Friday, October 26, 2012

The Red Ledger - Frank Packard

At 2 1/2 Dominic Court you will find one of the more eccentric detectives. Of course, finding Dominic Court itself presents a challenge. The local beat cop could probably give you directions, but even citizens and tourists that pride themselves on their knowledge of little known nooks and crannies of New York's canyoned streets walk past it without knowing. Yet, if you do find the alley passageway that leads between tall buildings, you will come out upon a small oasis from the bustle of the city. Four small old fashioned two-story houses built of wood in Dutch style, lawns neatly kept, fences and ivy wrapped fences: numbers 1, 1 1/2, 2 and 2 1/2. And, at 2 1/2 resides the older gentleman and scholar  Henri Raoul Charlebois. Charlebois, a man of unusual intelligence and vast wealth. A man who is liable to size one up by first asking their favorite color. His own is red, neither hot nor cold as he puts it. He, in his red jacket and skull-cap with a tassel,  sits at his study that is all done in red: red books, red desk, red shelves a red safe. And in that red safe is The Red Ledger, a book in which that he has kept account of the credits and debits of all who crossed his path some decades earlier when he was downtrodden, homeless, hungry and sickly. And, he has now built up a vast organization to balance the books.

This is the situation that young Ewan Stranway finds that fate has thrust him into. Ewan is a young man whose family is well off, so everyone thought. Until his parents are killed suddenly in a car crash and he finds that his father's business was in deep trouble. He uses the inheritance to pay off the debts and with just a couple hundred left, he starts searching for work. It is then he runs across an advertisement in the paper of someone looking for him and through mysterious directions finds himself in the study of Charlebois. Turns out his father is in that red ledger as one of the men who showed charity to Charlebois and gave him ten cents (a dime could buy you a meal in those days). At first Ewan just laughs as a dime will hardly help him in his current straits but it turns out Charlebois is actually offering him a job if he doesn't mind a little danger. It's a strange interview, first asking him his favorite color, then allowing him to be privy to a private argument between Charlebois and a beautiful young woman whom Charlebois "murders" before his eyes and then frantically trying to buy Stranway's silence. When Stranway refuses, it's revealed to be a ruse to test his honesty and character.

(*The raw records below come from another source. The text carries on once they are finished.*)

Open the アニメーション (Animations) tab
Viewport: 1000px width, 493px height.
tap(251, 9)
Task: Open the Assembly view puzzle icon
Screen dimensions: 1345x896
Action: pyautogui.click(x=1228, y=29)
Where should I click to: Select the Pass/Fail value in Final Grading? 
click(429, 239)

Stranway agrees and spends a month in training. From Pierre Verot he learns locks, skeleton keys and disguise make-up, Miss Priscilla Bates teaches him Morse code while Charlebois teaches him the secret codes of the organization. Amongst others of the organization are Flint the mechanic and driver and the beautiful and mysterious young woman known only as the Orchid. The four houses are all part of the organization: Mrs. Morrison, a middle-aged widow supposedly kept lodgers at #1, at 1 1/2 resided Verot and his wife and at #2 was the elderly Miss Bates. Stranway himself is given a nice apartment nearby on 6th Avenue. He is given access to Charlebois' safe and the vast sums of money and the ledger it contains. Indeed, his own position becomes that as Second in Command. After a month, he becomes an active agent.

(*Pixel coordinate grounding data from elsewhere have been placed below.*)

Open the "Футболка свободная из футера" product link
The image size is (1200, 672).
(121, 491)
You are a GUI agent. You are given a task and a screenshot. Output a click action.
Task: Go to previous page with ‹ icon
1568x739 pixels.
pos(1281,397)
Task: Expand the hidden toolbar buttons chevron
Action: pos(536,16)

Packard oversells the eccentricity of Charlebois at the beginning, to the point that he really comes off as a madman. It stretches credibility that a man would agree to work for him after that interview process. Ultimately, it works though. Charlebois is portrayed as charming, generous as well ruthless depending on which side of the book you fall. To those he helps, he quickly leaves as acts of gratitude seem to embarrass and discomfort him. Packard uses the limited 3rd Person Point of View to excellent effect, in a way that most nowadays are not able to pull off. The basic structure is not unusual for Victorian and Edwardian literature: the everyday man as the point of view reference, though many use 1st person narrative. Here, it allows Charlebois to stay in the background but still an active character. He's a master planner, manipulating the situation and persons as chess pieces while Stranway is often his main agent in the more dangerous cases. Stranway himself is quick-witted, capable and able to blend in most situations, even able to save the day through his own initiative. It wouldn't be a Packard novel without the one mystery-character, a woman with enigmatic name and character who is the object of the lead's infatuation. The novel never loses its point-of-view though. This allows characters like Charlebois and the Orchid to figure prominently but remain mysterious throughout. You're privy to Stranway's thoughts, hopes, opinions and surmises but not anyone else.

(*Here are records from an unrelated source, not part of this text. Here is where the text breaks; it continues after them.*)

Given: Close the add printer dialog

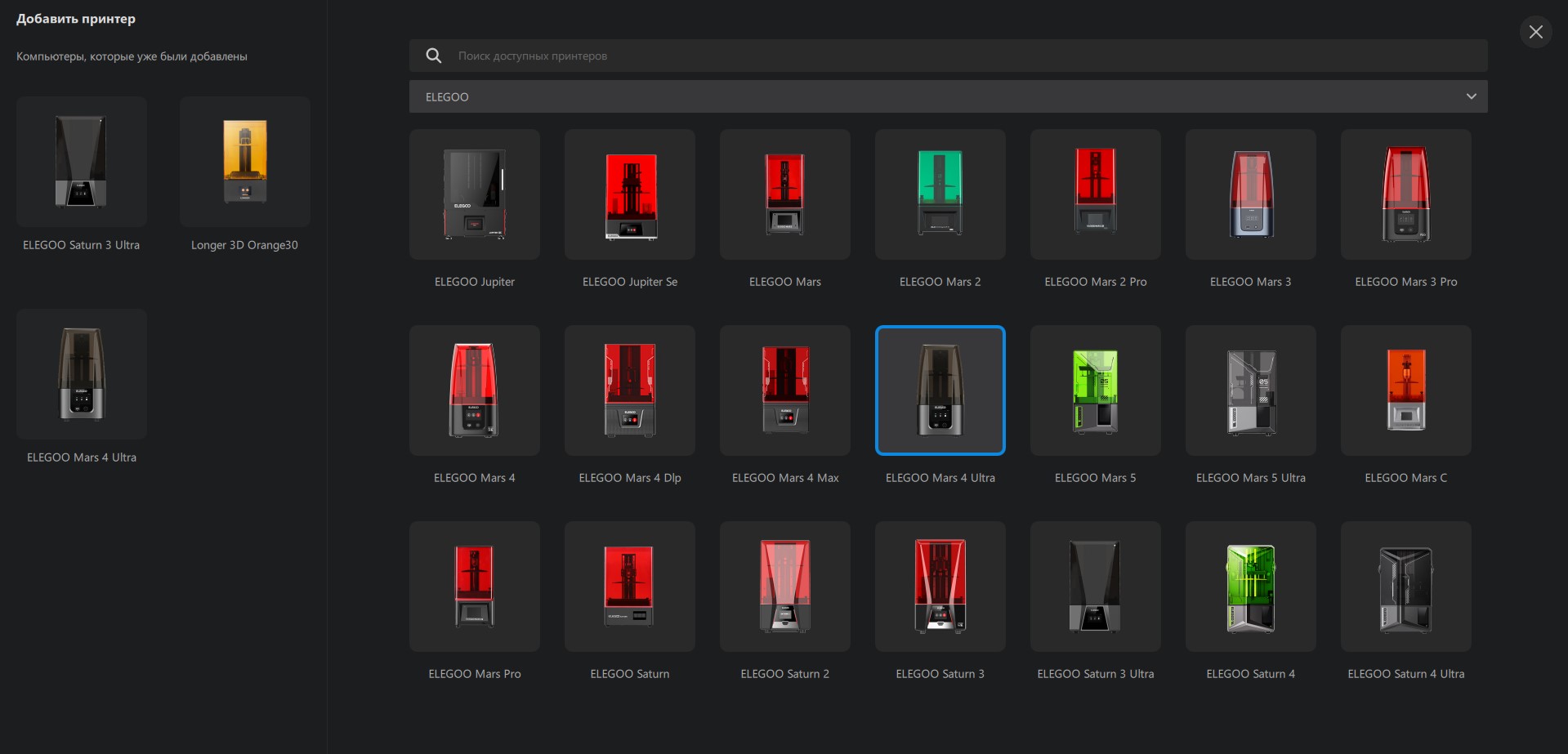Looking at the screenshot, I should (x=1535, y=32).
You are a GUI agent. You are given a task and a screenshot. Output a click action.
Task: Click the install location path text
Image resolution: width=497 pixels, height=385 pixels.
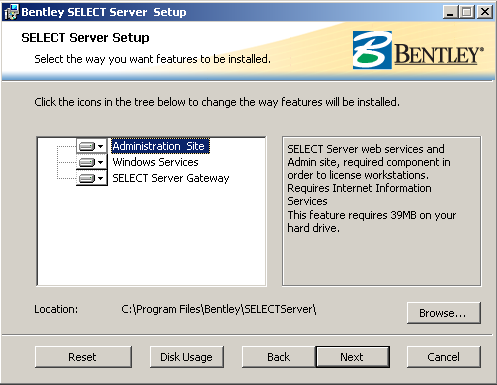tap(219, 309)
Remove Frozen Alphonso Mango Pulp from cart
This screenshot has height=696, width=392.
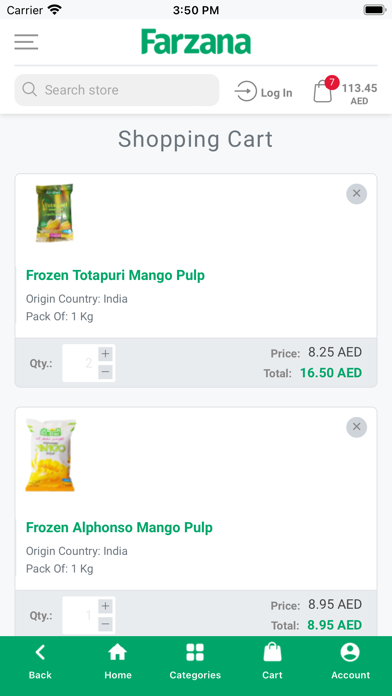point(356,427)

Charlebois is more of a driving force in the book than the super-detective of "Tiger Claws". Like a spider at the center of a web, everything centers around him and his ledger. This book focuses on Stranway, the cases he's involved in and his romance. They are the big story. But, the set-up suggests other stories. There are other active agents that have been with Charlebois for awhile. Other accounts are settled that Stranway has no part in, or laying the ground work for the big payoff.

The novel is otherwise a collection of short-stories that carry a narrative all the way through, reading almost like the climactic chapters of a half-dozen mystery novels. There are ruthless businessmen and stock manipulators, poisoners, suave con-men, a deadly smuggler and his gang. And, ultimately, the Versel-Thega, a secret society of crooks and assassins from a small principality in Europe called Karnavia and in the employ of Prince Stolbek. Through it all, are hints and reveals of Charlebois' mysterious past, how various characters came to be in his book; and the fruitless attempts of Stranway to get a few moments alone with the Orchid that aren't limited by the urgency of the missions.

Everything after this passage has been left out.